EXERCISE. In the records that follow, how many lines contain the word "agent"? Give only that figure.

● ● ● ● ● ● ●

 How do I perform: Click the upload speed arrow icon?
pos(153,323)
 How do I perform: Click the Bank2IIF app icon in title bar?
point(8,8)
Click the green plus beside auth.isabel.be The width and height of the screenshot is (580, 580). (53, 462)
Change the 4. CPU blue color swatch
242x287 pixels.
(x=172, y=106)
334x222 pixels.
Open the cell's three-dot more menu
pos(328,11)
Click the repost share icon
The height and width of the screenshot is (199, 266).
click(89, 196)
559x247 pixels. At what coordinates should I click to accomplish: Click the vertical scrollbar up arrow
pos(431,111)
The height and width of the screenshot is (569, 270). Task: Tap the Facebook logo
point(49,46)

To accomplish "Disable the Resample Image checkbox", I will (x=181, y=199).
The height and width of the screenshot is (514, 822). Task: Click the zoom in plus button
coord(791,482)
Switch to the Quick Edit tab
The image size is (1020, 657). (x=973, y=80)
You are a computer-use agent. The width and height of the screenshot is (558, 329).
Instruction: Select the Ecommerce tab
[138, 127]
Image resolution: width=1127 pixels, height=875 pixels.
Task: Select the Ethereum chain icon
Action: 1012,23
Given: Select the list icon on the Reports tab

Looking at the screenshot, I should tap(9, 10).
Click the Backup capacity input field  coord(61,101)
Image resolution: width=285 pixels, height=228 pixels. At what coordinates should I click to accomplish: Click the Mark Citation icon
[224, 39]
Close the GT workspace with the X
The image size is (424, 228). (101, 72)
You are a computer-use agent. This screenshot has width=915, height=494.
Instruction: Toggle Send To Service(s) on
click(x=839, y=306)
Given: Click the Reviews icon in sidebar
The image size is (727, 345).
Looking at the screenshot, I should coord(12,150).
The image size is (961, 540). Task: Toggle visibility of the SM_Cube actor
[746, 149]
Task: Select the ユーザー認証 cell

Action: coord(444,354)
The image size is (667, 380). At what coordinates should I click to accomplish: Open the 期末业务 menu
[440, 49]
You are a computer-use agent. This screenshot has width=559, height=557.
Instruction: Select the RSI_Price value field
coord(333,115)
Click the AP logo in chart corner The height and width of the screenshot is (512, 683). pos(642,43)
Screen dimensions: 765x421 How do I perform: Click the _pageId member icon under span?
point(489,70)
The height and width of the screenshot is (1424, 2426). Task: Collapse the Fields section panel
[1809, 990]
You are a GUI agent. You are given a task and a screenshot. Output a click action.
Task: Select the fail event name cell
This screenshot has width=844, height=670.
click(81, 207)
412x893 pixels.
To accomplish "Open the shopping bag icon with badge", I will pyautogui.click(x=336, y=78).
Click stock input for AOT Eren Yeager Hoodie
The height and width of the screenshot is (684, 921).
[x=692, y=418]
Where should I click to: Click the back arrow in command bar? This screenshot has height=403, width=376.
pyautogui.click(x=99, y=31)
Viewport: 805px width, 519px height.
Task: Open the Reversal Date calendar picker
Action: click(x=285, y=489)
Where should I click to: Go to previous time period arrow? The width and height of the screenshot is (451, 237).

● ● ● ● ● ● ●

ANSWER TO THIS PROBLEM. 4